Tim Tebow can sell things.
With regard to the Atlanta Braves example, Gomez was on live television and perhaps engaged in some oversimplification. Georgia is certainly a part of “SEC Country,” but the state also houses the school that fancies itself as the chief rival of Florida (Tebow’s alma mater) and this would not be a big-time selling point. The overarching point is spot-on, though, in that minor league baseball teams live, eat and breathe on “pop up” marketing in this fashion, which is something that Tebow can provide in a way that few other entities could match.

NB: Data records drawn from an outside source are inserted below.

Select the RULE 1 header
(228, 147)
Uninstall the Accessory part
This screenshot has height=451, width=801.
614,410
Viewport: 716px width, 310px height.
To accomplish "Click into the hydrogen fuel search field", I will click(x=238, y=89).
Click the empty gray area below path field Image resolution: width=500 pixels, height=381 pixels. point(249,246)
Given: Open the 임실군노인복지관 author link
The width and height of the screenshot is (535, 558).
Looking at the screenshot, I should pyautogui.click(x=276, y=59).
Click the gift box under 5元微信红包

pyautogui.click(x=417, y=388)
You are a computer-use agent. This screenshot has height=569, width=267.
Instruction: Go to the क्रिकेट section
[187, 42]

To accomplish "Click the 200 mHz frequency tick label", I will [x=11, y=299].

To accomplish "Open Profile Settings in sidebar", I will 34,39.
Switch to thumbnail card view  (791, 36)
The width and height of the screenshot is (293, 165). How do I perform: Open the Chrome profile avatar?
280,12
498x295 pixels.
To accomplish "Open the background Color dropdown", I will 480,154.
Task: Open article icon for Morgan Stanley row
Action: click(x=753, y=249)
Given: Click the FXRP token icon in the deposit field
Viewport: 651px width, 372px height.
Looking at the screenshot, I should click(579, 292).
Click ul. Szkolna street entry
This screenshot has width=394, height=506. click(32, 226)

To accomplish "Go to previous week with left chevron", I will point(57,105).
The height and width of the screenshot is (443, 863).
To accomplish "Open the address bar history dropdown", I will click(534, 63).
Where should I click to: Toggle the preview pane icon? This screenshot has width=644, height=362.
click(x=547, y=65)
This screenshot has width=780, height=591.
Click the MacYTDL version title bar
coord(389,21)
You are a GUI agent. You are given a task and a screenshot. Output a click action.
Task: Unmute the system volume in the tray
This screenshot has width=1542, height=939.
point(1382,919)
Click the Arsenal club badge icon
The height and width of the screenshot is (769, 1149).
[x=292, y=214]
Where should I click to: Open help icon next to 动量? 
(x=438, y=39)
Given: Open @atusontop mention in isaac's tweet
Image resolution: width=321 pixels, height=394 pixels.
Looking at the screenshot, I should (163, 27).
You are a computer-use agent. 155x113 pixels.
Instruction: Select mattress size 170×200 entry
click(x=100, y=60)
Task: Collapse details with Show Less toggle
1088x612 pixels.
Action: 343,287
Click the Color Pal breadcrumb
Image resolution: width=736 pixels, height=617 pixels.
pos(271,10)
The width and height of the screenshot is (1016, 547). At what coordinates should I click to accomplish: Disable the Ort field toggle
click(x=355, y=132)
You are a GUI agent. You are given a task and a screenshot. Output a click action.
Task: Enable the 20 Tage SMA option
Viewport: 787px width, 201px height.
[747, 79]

The circus, for better or worse, is always in town when it comes to Tebow, and that certainty has drawn the ire of sports fans from coast to coast who are simply tired of the ongoing discussion surrounding a retired football player who peaked during his collegiate years. From the perspective of baseball clubs, however, Tebow would be a potential gold mine when it comes to attention, even if that attention did not come close to reaching the big-league team.
Would there be increased interest in media outlets covering Tim Tebow in his new sporting adventure? Absolutely. Would an MLB team be able to center its entire affiliate marketing approach around Tebow’s arrival and use the excess revenue to support actual, baseball-related investing? Certainly. Would this be annoying to most people in the sports world? Definitely.
At the end of the day, any MLB team that displays legitimate interest in Tebow absolutely should not care about that unless the franchise calculates that the pushback associated with adding his brand to the mix would outweigh the gains made elsewhere. It remains to be seen as to how that balance would work, but if we look past the fact that the Atlanta Braves could add Tebow because they dwell in “SEC Country” and actually look closer into the business and PR aspect of a pursuit in this way, it makes all the sense in the world for an affiliate, somewhere in the country, to take the chance.